There seems to be a growing interest in The Customer Experience, but it shouldn’t be surprising to learn that the concept is not uniformly understood or applied. So what is this thing called The Customer Experience?

A Customer Experience is an interaction [a touchpoint] between an organization and a Customer as perceived through a Customer’s conscious and unconscious mind, Unlocking The Hidden Customer Experience, Colin Shaw.

Since we’re going to have a Customer Experience whether we like it or not and whether the Solution Provider planned it or not, you’d be forgiven for thinking that Solution Providers would at least try harder not to antagonise us customers, especially me.

And here come my examples …

Recently I needed to update my webhosting service, so instead of taking the easy way out and defaulting to my incumbent provider of almost 10-years, I performed rudimentary research such as a web search for “the best web hosting services” and I asked a client. My client recommended (advocated) a service I’ll call I-Can’t-Be-Bothered. I visited I-Can’t-Be-Bothered’s web site. I found that they had interesting if not great environmental responsibility values, but they did not acknowledge my email pointing out that their FAQ page did not work properly, and nor did they get back to me when I left a message wanting to enquire about aspects of their service – Customer Experience: disappointed. In contrast, let’s circle back to my current webhosting service provider 1st. Domains. Whenever I call them, they answer within a few rings, and every person I have talked with is friendly, patient, and effective – Customer Experience: grateful and amazed.
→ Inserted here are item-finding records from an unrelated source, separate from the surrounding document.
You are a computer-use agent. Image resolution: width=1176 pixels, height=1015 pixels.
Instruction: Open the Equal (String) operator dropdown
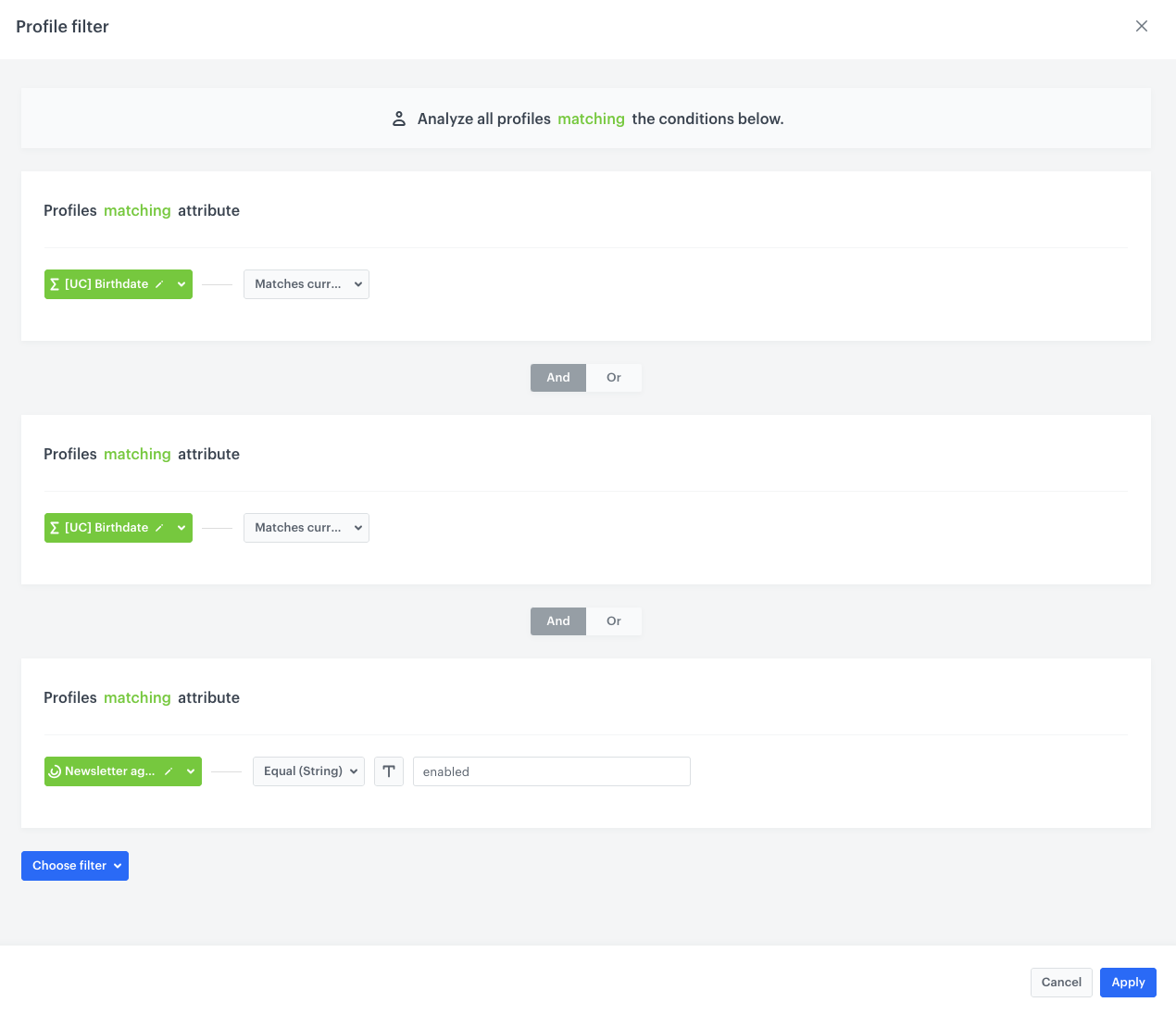click(308, 771)
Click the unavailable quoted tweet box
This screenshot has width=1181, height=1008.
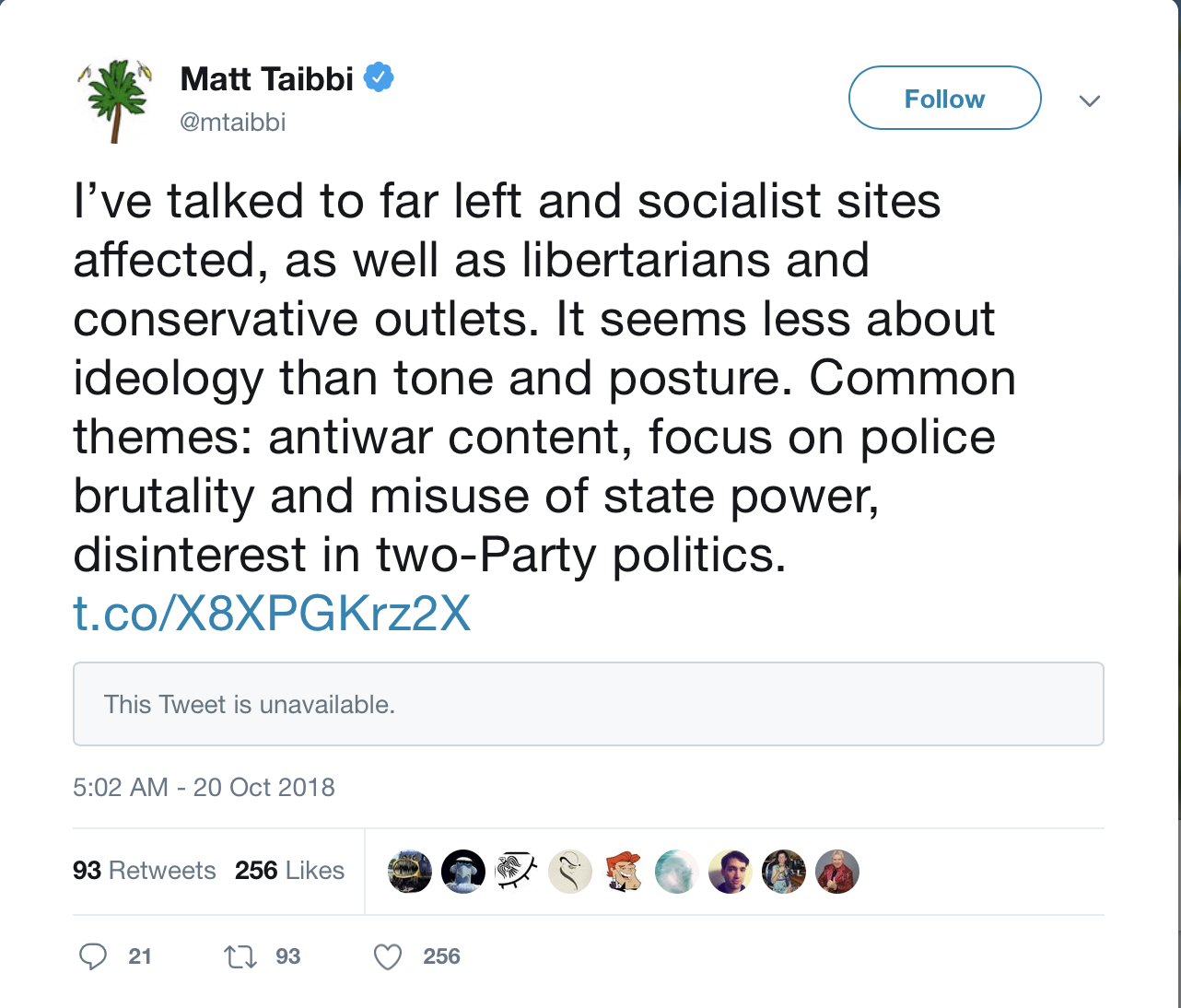[x=588, y=704]
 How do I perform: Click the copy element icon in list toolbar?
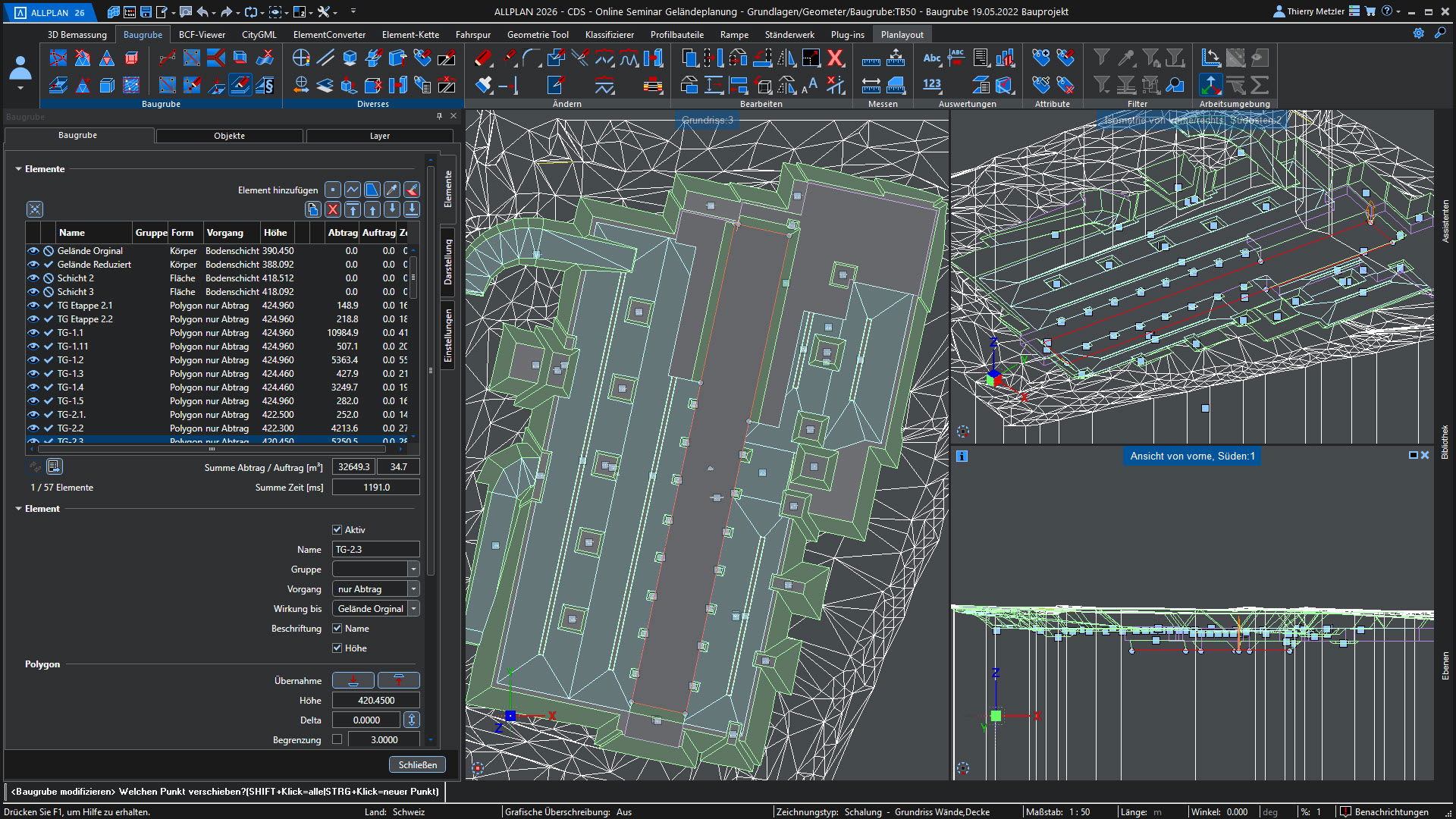(313, 210)
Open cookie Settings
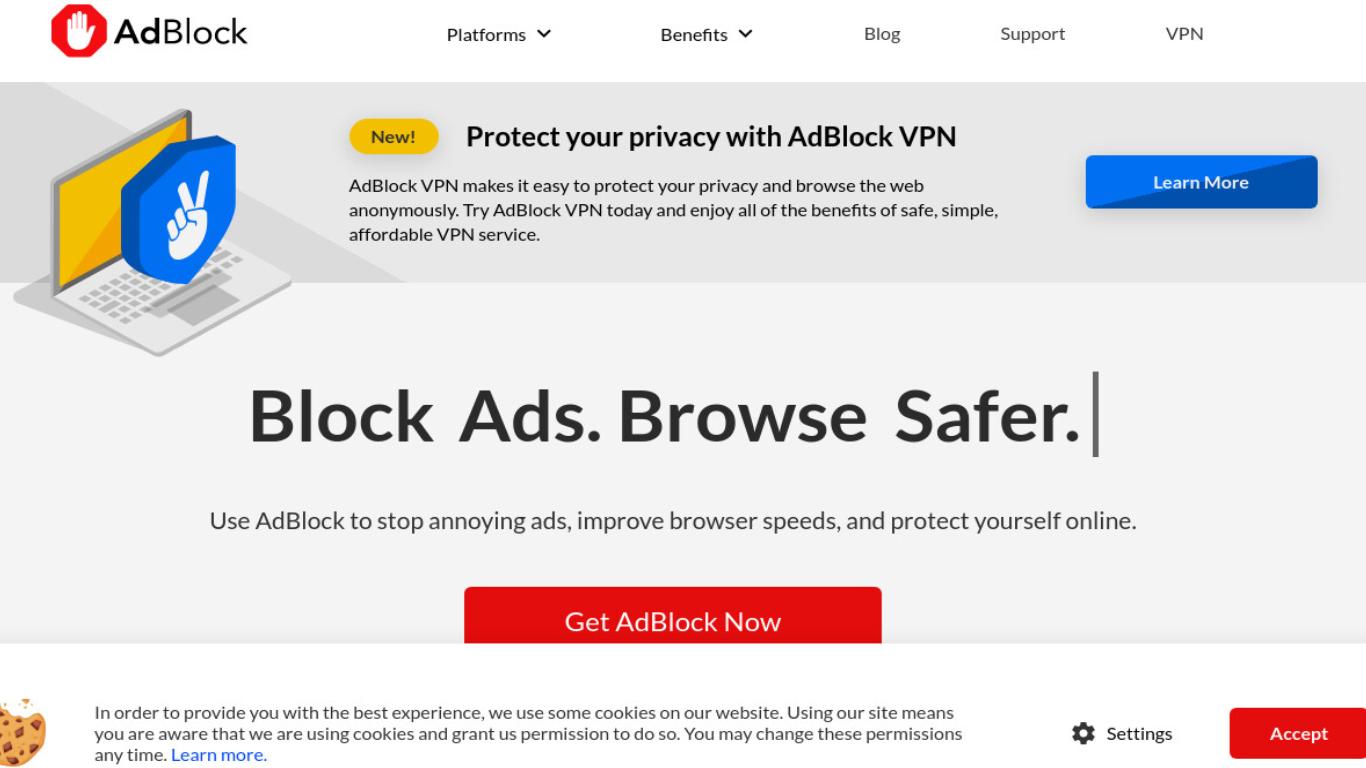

For my last example, I’ll recall my experience of Tue 14 May 2019, when I parked in the Auckland Transport Civic Car Park for 3hr 47min and I got charged $24, when I expected no more than around a $12 fee. After having paid the fee so that I could get home, I naturally enquired about the ‘mistake’ the following day. No mistake, the fee was $4/hr up to 6pm, and $12 flat fee after, therefore $24 is correct. How is this fair, and, how is this treatment going to encourage me to visit the CBD to support the local businesses (rate payers) there in the future? Customer Experience: Outraged.

In summary, it is inevitable that Customers will have experiences at every touchpoint. I’m not suggesting that it is appropriate to provide every Customer a Disney Land type experience, instead, every solution provider should think about all of their touchpoints, and as a minimum, design every touchpoint such that they at least do not antagonise Customers and consequently drive them away, or worse, turn them into anti-advocates, like me.